Autosomal Recessive Inheritance Pattern: CF follows an autosomal recessive pattern, which means that both copies of the CFTR gene must carry disease-causing variants for a person to develop cystic fibrosis. Having one normal copy and one altered copy is usually enough to maintain sufficient CFTR function and prevent classic CF symptoms.
Carrier Parents Without Symptoms: Parents who each carry one CFTR variant are typically healthy and unaware of their carrier status. They are called carriers because they can pass the variant to their children without having cystic fibrosis themselves. Routine health care does not usually reveal carrier status unless specific genetic testing is performed.
Inheritance Probabilities For Each Pregnancy: When both parents are CFTR carriers, each pregnancy has the same pattern of probabilities: a 25% chance the child will inherit two variants and have CF, a 50% chance the child will inherit one variant and be an asymptomatic carrier, and a 25% chance the child will inherit two typical CFTR copies and neither have CF nor be a carrier. These chances reset with each pregnancy and do not depend on outcomes in previous pregnancies.
Silent Carrier Status in Families: Many families have no known history of cystic fibrosis before a child is diagnosed. This happens because CFTR carrier status is silent and can persist across generations without causing symptoms. In the United States, it is estimated that roughly 1 in 31 people are CFTR carriers without knowing it, which explains why CF can appear in families with no prior diagnosis.
Adult Onset
Can adults acquire cystic fibrosis over time?
Cystic fibrosis itself cannot be acquired in adulthood. The CFTR gene variants that cause CF are present from birth and do not arise later in life in the way that some cancers or infections do. However, not everyone with CF is diagnosed in infancy or childhood, particularly when gene variants preserve partial CFTR function or symptoms are mild or organ-limited.

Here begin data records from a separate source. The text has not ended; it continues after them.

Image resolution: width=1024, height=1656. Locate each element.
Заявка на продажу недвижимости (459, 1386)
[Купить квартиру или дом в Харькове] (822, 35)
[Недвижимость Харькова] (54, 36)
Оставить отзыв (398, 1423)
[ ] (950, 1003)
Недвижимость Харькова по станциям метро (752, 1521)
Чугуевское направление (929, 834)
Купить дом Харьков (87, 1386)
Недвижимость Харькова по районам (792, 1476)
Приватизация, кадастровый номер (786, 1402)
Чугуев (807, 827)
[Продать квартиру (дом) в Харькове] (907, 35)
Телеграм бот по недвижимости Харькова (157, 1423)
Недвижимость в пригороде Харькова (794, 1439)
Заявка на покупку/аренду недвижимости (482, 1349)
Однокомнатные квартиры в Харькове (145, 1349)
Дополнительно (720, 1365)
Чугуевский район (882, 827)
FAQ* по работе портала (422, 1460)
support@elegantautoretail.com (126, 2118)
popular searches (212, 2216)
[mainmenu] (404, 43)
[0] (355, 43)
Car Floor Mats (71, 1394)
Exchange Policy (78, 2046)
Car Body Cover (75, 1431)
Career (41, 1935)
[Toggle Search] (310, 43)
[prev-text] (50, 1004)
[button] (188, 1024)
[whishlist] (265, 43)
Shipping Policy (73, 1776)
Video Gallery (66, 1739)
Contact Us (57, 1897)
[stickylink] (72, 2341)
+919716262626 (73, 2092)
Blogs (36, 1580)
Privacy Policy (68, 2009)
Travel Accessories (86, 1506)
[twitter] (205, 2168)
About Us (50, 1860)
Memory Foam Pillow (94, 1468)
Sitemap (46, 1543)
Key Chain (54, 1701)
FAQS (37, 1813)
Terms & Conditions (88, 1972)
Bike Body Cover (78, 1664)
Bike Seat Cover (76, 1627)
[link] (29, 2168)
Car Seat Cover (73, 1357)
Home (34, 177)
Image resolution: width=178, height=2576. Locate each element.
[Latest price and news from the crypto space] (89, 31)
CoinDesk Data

Fixed CFTR Genotype From Birth: People are born with their CFTR genotype, including any disease-causing variants. Cystic fibrosis reflects the long-term consequences of these inherited variants rather than an exposure or event that occurs in adulthood. While new health problems can emerge over time, the underlying CFTR changes are present from the start.
Delayed Diagnosis in Milder Disease: Some individuals have milder CFTR variants that leave partial CFTR function intact. They may have fewer symptoms in early childhood or problems that are subtle enough to escape notice. In these cases, significant manifestations of CF may not become apparent until adolescence or adulthood, even though the condition has been present all along.
Organ-Limited or Atypical Presentations: A subset of people have symptoms confined largely to one organ system, such as chronic sinusitis, recurrent bronchitis with relatively preserved lung function, or recurrent pancreatitis. Because these presentations resemble more common conditions, they are often treated symptom by symptom for years without CF being considered.
Triggers for Adult Diagnosis: In adults, the diagnosis of cystic fibrosis is often made after repeated respiratory infections, long-standing sinus disease, unexplained pancreatitis, fertility problems, or a family member’s diagnosis prompts targeted testing. Sweat chloride testing and CFTR genetic analysis then confirm that CFTR dysfunction has been present since birth, even if the clinical label of CF is applied only later in life.